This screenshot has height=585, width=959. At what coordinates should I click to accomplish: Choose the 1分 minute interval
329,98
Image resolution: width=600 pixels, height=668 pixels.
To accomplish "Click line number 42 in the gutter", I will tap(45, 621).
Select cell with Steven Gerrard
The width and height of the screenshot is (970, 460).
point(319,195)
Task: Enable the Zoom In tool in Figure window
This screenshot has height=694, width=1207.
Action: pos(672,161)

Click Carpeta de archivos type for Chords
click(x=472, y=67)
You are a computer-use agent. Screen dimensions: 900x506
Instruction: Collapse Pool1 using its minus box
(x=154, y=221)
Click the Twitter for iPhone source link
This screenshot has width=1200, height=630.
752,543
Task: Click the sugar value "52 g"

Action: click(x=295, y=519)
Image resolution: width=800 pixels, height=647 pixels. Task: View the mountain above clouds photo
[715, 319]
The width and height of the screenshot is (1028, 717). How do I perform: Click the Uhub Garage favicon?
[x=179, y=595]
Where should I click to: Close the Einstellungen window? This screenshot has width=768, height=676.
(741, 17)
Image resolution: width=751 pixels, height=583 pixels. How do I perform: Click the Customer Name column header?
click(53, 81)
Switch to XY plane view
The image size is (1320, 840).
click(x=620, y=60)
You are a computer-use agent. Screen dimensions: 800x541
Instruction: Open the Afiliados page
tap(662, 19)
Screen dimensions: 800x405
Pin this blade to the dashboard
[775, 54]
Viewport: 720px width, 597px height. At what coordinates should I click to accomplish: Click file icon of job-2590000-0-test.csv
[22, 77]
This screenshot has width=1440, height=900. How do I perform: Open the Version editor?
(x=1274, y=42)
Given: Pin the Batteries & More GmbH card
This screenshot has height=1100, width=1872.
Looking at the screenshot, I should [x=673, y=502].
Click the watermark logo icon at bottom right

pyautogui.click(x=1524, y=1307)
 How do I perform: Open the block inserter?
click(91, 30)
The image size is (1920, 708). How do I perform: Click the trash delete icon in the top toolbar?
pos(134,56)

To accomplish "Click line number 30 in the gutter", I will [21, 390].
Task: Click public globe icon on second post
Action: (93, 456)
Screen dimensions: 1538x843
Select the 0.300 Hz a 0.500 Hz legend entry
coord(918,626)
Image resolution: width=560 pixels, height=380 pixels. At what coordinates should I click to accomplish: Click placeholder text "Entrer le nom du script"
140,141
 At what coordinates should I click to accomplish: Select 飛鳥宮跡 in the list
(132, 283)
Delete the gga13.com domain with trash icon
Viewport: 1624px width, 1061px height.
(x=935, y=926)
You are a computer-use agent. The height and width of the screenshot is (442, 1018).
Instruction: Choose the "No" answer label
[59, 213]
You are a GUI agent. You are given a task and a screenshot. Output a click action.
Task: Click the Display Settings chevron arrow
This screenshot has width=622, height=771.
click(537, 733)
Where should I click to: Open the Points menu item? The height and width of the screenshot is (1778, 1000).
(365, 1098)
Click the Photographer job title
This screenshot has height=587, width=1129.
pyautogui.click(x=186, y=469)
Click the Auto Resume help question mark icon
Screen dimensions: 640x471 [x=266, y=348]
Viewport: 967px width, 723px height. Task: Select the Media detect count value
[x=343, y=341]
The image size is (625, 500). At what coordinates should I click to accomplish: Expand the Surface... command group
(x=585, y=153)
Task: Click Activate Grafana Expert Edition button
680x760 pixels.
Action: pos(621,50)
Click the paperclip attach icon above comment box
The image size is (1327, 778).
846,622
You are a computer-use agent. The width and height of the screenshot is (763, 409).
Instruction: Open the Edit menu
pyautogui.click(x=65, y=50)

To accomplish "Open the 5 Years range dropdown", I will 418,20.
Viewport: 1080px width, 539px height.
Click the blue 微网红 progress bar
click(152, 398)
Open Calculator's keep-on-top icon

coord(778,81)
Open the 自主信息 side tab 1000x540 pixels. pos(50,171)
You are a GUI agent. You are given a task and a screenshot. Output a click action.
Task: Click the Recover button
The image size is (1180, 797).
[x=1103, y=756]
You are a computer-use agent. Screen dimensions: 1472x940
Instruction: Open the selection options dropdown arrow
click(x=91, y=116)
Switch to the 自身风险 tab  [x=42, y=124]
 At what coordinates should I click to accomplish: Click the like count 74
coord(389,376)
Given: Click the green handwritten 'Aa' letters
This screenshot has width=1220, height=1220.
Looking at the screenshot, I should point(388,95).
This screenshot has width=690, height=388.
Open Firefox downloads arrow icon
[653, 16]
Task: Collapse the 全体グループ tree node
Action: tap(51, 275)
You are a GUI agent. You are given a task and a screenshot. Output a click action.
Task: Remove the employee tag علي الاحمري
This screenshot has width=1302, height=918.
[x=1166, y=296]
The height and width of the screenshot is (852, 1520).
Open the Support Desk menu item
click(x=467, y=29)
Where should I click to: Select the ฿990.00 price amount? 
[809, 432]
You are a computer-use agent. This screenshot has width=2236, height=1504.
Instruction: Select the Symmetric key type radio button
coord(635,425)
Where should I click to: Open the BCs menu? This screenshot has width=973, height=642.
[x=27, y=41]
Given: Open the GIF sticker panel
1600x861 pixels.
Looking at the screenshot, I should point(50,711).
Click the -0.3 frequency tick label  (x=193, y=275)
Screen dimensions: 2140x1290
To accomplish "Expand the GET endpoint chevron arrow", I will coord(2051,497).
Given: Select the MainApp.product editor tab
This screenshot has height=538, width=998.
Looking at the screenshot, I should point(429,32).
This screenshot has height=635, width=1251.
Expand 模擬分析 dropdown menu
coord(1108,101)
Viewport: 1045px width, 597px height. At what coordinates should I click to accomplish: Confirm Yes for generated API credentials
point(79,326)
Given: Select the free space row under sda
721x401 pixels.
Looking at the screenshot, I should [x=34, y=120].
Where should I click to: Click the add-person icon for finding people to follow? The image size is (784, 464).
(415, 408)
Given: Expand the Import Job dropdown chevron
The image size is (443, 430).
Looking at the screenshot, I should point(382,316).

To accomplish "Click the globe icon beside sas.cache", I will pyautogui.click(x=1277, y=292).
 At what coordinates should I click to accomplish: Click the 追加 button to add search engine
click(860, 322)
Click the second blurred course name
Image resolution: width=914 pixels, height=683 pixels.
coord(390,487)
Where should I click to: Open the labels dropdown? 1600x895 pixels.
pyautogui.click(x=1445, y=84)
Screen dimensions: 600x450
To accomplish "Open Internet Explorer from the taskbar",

-*-*-

### YOUR TASK
Search the entries for the word "Switch". Copy each line where it appears.

### RESPONSE TO THIS EXERCISE
Switch to XY plane view
Switch to the 自身风险 tab  [x=42, y=124]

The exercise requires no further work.